3Commençons par ce qui paraît être le moins essentiel : la façon dont ce champ scientifique a pu se constituer. Sans avoir à en refaire l’histoire, par ailleurs désormais bien documentée, il ressort de beaucoup de textes qu’on a pu lire ici l’idée d’une insatisfaction générée par le nom même de cette discipline. Non qu’il ne soit commode. Mais cette soi-disant commodité, dont use d’ailleurs plus volontiers le grand public que les scientifiques, se paie d’un lourd présupposé : la quasi-exclusion de ce qui est nommé « préhistoire » du champ de l’historicité… Et son lot fâcheux de conséquences : naturalisation caricaturale des humanités passées, diversité des trajectoires (pré-)historiques négligée au profit d’un schéma téléologique, par conséquent idéologique, de l’évolution humaine, privilège surévalué de l’écriture sur l’oralité, etc.
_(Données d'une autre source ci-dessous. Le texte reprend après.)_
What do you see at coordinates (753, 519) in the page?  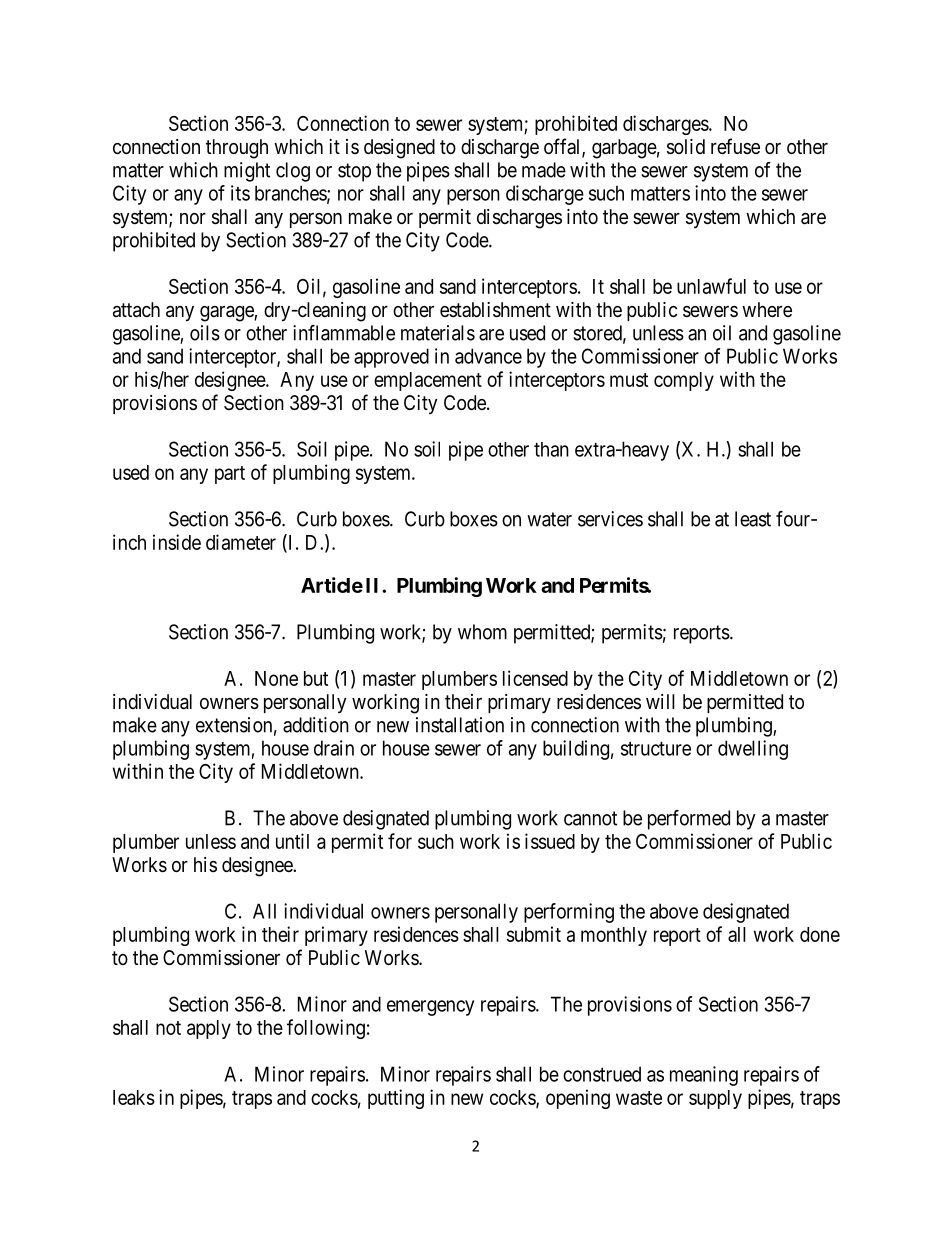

4Aussi, écrire aujourd’hui sur cet objet d’étude qu’est l’archéologie « préhistorique », c’est avoir à tenir compte de tout cela, et, assurément, devoir ne plus s’en satisfaire. Donc s’employer à le déconstruire de façon nécessairement critique. Les pages qui précèdent s’en sont abondamment chargées. Osons donc, comme Fernand Braudel en son temps lorsqu’il composait Les Mémoires de la Méditerranée, écrire avec une lucidité si possible comparable les mémoires de l’humanité ; et comme lui, ne commençons plus pour cela avec la si tardive Antiquité, mais, afin de donner pleinement corps à celle-ci, arrivons à elle, comme lui, en partant des temps les plus anciens possibles. Partons donc de ce que l’archéologie, cette science des traces à la fois objectives et non écrites, peut nous livrer. Que l’histoire que cette discipline nous livre reste incomplète, cela ne saurait être une objection. Car, à l’inverse, le problème n’est pas de parvenir à une fantasque complétude et transparence du passé. Comme son nom l’indique, celui-ci est à jamais irréversiblement passé, et qui en prend la mesure comprend qu’il n’y a aucun sens à vouloir, fût-ce par l’écrit, intégralement le reconstituer. L’incomplétude, loin d’être un échec, est ici la condition même du récit historique.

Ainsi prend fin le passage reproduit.